* _PROBLEM_
All of the entries are to be restated word for word.

[Stored items]
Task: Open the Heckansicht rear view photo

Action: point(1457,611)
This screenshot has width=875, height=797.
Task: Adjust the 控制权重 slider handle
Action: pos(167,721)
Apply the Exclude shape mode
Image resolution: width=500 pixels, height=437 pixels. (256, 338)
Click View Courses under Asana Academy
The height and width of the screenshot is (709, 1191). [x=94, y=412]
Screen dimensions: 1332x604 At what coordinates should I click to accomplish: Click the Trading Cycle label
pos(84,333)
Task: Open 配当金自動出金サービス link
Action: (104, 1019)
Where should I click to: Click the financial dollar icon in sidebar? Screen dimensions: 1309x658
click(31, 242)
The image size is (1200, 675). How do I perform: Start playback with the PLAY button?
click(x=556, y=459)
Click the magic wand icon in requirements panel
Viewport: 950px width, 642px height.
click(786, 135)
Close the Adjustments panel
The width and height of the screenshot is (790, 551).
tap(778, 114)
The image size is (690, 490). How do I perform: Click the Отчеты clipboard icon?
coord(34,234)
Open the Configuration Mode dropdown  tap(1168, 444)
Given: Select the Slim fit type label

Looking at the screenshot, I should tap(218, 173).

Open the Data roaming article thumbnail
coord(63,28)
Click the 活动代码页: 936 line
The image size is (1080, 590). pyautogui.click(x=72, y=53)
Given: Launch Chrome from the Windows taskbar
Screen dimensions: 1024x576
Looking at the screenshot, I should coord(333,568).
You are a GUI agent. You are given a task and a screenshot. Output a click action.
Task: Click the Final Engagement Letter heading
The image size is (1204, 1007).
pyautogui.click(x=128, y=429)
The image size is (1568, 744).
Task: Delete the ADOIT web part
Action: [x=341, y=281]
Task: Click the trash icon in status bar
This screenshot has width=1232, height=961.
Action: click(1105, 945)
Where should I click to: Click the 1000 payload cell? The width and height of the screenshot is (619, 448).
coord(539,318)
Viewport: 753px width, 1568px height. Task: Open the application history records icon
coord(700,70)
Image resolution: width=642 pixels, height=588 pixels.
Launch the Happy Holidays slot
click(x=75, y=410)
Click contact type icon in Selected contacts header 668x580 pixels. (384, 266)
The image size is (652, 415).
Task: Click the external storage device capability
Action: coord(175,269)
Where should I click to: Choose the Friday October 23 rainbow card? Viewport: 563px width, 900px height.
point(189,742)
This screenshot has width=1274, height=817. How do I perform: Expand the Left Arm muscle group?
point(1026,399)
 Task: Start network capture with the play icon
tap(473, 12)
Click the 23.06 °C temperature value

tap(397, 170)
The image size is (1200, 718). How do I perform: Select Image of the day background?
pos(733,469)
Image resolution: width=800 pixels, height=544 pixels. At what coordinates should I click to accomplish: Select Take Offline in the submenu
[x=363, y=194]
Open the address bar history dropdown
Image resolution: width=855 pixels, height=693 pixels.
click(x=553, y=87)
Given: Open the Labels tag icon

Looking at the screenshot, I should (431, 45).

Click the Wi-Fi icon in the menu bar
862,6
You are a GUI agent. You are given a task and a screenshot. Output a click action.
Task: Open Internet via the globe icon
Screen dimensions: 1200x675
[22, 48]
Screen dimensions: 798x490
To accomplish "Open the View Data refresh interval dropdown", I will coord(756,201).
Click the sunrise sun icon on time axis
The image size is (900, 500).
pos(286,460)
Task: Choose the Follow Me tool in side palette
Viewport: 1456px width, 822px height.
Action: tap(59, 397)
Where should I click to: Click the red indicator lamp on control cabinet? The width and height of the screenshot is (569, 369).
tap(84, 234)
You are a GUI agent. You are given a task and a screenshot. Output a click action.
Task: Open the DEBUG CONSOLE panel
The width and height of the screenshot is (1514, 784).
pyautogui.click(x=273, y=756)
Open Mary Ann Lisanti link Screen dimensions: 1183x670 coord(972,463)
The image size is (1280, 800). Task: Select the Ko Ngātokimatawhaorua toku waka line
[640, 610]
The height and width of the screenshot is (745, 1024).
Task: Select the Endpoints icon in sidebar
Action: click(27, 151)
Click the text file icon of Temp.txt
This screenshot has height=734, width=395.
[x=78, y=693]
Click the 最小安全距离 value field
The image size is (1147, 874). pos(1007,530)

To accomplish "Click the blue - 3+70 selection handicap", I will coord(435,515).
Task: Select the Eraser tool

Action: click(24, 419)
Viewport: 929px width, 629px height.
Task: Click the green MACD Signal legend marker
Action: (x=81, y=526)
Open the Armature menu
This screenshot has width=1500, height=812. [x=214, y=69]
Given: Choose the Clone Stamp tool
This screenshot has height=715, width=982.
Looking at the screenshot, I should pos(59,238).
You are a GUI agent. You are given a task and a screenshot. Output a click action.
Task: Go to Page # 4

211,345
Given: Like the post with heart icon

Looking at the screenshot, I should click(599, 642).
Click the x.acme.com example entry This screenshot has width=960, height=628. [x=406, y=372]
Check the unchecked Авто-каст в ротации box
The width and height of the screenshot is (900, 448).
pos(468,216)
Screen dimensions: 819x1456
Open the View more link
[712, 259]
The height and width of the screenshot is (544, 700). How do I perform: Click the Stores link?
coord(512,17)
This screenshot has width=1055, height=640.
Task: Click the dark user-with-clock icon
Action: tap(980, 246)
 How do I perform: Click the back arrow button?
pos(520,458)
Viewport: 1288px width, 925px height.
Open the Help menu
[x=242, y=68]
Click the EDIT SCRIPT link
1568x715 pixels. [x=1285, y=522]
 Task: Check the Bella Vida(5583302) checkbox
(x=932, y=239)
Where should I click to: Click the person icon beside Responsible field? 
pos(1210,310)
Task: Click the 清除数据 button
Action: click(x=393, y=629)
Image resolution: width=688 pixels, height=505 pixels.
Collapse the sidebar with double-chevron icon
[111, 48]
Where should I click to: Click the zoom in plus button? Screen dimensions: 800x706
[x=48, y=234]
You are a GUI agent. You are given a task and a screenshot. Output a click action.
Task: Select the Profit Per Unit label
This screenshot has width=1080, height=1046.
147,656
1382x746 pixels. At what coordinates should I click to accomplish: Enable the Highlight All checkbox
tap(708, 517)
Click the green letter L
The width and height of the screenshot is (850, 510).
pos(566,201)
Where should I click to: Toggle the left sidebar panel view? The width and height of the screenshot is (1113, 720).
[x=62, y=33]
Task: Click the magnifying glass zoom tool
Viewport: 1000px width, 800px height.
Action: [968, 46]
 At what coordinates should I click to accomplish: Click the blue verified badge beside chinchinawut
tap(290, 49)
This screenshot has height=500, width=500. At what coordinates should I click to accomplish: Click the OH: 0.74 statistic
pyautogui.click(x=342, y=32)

* _EXERCISE OUTPUT_
Task: Open the Heckansicht rear view photo

Action: point(1457,611)
This screenshot has width=875, height=797.
Task: Adjust the 控制权重 slider handle
Action: pos(167,721)
Apply the Exclude shape mode
Image resolution: width=500 pixels, height=437 pixels. (256, 338)
Click View Courses under Asana Academy
The height and width of the screenshot is (709, 1191). [x=94, y=412]
Screen dimensions: 1332x604 At what coordinates should I click to accomplish: Click the Trading Cycle label
pos(84,333)
Task: Open 配当金自動出金サービス link
Action: (104, 1019)
Where should I click to: Click the financial dollar icon in sidebar? Screen dimensions: 1309x658
click(31, 242)
The image size is (1200, 675). How do I perform: Start playback with the PLAY button?
click(x=556, y=459)
Click the magic wand icon in requirements panel
Viewport: 950px width, 642px height.
click(786, 135)
Close the Adjustments panel
The width and height of the screenshot is (790, 551).
tap(778, 114)
The image size is (690, 490). How do I perform: Click the Отчеты clipboard icon?
coord(34,234)
Open the Configuration Mode dropdown  tap(1168, 444)
Given: Select the Slim fit type label

Looking at the screenshot, I should tap(218, 173).

Open the Data roaming article thumbnail
coord(63,28)
Click the 活动代码页: 936 line
The image size is (1080, 590). pyautogui.click(x=72, y=53)
Given: Launch Chrome from the Windows taskbar
Screen dimensions: 1024x576
Looking at the screenshot, I should coord(333,568).
You are a GUI agent. You are given a task and a screenshot. Output a click action.
Task: Click the Final Engagement Letter heading
The image size is (1204, 1007).
pyautogui.click(x=128, y=429)
The image size is (1568, 744).
Task: Delete the ADOIT web part
Action: [x=341, y=281]
Task: Click the trash icon in status bar
This screenshot has width=1232, height=961.
Action: click(1105, 945)
Where should I click to: Click the 1000 payload cell? The width and height of the screenshot is (619, 448).
coord(539,318)
Viewport: 753px width, 1568px height. Task: Open the application history records icon
coord(700,70)
Image resolution: width=642 pixels, height=588 pixels.
Launch the Happy Holidays slot
click(x=75, y=410)
Click contact type icon in Selected contacts header 668x580 pixels. (384, 266)
The image size is (652, 415).
Task: Click the external storage device capability
Action: coord(175,269)
Where should I click to: Choose the Friday October 23 rainbow card? Viewport: 563px width, 900px height.
point(189,742)
This screenshot has width=1274, height=817. How do I perform: Expand the Left Arm muscle group?
point(1026,399)
 Task: Start network capture with the play icon
tap(473, 12)
Click the 23.06 °C temperature value

tap(397, 170)
The image size is (1200, 718). How do I perform: Select Image of the day background?
pos(733,469)
Image resolution: width=800 pixels, height=544 pixels. At what coordinates should I click to accomplish: Select Take Offline in the submenu
[x=363, y=194]
Open the address bar history dropdown
Image resolution: width=855 pixels, height=693 pixels.
click(x=553, y=87)
Given: Open the Labels tag icon

Looking at the screenshot, I should (431, 45).

Click the Wi-Fi icon in the menu bar
862,6
You are a GUI agent. You are given a task and a screenshot. Output a click action.
Task: Open Internet via the globe icon
Screen dimensions: 1200x675
[22, 48]
Screen dimensions: 798x490
To accomplish "Open the View Data refresh interval dropdown", I will coord(756,201).
Click the sunrise sun icon on time axis
The image size is (900, 500).
pos(286,460)
Task: Choose the Follow Me tool in side palette
Viewport: 1456px width, 822px height.
Action: tap(59, 397)
Where should I click to: Click the red indicator lamp on control cabinet? The width and height of the screenshot is (569, 369).
tap(84, 234)
You are a GUI agent. You are given a task and a screenshot. Output a click action.
Task: Open the DEBUG CONSOLE panel
The width and height of the screenshot is (1514, 784).
pyautogui.click(x=273, y=756)
Open Mary Ann Lisanti link Screen dimensions: 1183x670 coord(972,463)
The image size is (1280, 800). Task: Select the Ko Ngātokimatawhaorua toku waka line
[640, 610]
The height and width of the screenshot is (745, 1024).
Task: Select the Endpoints icon in sidebar
Action: click(27, 151)
Click the text file icon of Temp.txt
This screenshot has height=734, width=395.
[x=78, y=693]
Click the 最小安全距离 value field
The image size is (1147, 874). pos(1007,530)

To accomplish "Click the blue - 3+70 selection handicap", I will coord(435,515).
Task: Select the Eraser tool

Action: click(24, 419)
Viewport: 929px width, 629px height.
Task: Click the green MACD Signal legend marker
Action: (x=81, y=526)
Open the Armature menu
This screenshot has width=1500, height=812. [x=214, y=69]
Given: Choose the Clone Stamp tool
This screenshot has height=715, width=982.
Looking at the screenshot, I should pos(59,238).
You are a GUI agent. You are given a task and a screenshot. Output a click action.
Task: Go to Page # 4

211,345
Given: Like the post with heart icon

Looking at the screenshot, I should click(599, 642).
Click the x.acme.com example entry This screenshot has width=960, height=628. [x=406, y=372]
Check the unchecked Авто-каст в ротации box
The width and height of the screenshot is (900, 448).
pos(468,216)
Screen dimensions: 819x1456
Open the View more link
[712, 259]
The height and width of the screenshot is (544, 700). How do I perform: Click the Stores link?
coord(512,17)
This screenshot has width=1055, height=640.
Task: Click the dark user-with-clock icon
Action: tap(980, 246)
 How do I perform: Click the back arrow button?
pos(520,458)
Viewport: 1288px width, 925px height.
Open the Help menu
[x=242, y=68]
Click the EDIT SCRIPT link
1568x715 pixels. [x=1285, y=522]
 Task: Check the Bella Vida(5583302) checkbox
(x=932, y=239)
Where should I click to: Click the person icon beside Responsible field? 
pos(1210,310)
Task: Click the 清除数据 button
Action: click(x=393, y=629)
Image resolution: width=688 pixels, height=505 pixels.
Collapse the sidebar with double-chevron icon
[111, 48]
Where should I click to: Click the zoom in plus button? Screen dimensions: 800x706
[x=48, y=234]
You are a GUI agent. You are given a task and a screenshot. Output a click action.
Task: Select the Profit Per Unit label
This screenshot has width=1080, height=1046.
147,656
1382x746 pixels. At what coordinates should I click to accomplish: Enable the Highlight All checkbox
tap(708, 517)
Click the green letter L
The width and height of the screenshot is (850, 510).
pos(566,201)
Where should I click to: Toggle the left sidebar panel view? The width and height of the screenshot is (1113, 720).
[x=62, y=33]
Task: Click the magnifying glass zoom tool
Viewport: 1000px width, 800px height.
Action: [968, 46]
 At what coordinates should I click to accomplish: Click the blue verified badge beside chinchinawut
tap(290, 49)
This screenshot has height=500, width=500. At what coordinates should I click to accomplish: Click the OH: 0.74 statistic
pyautogui.click(x=342, y=32)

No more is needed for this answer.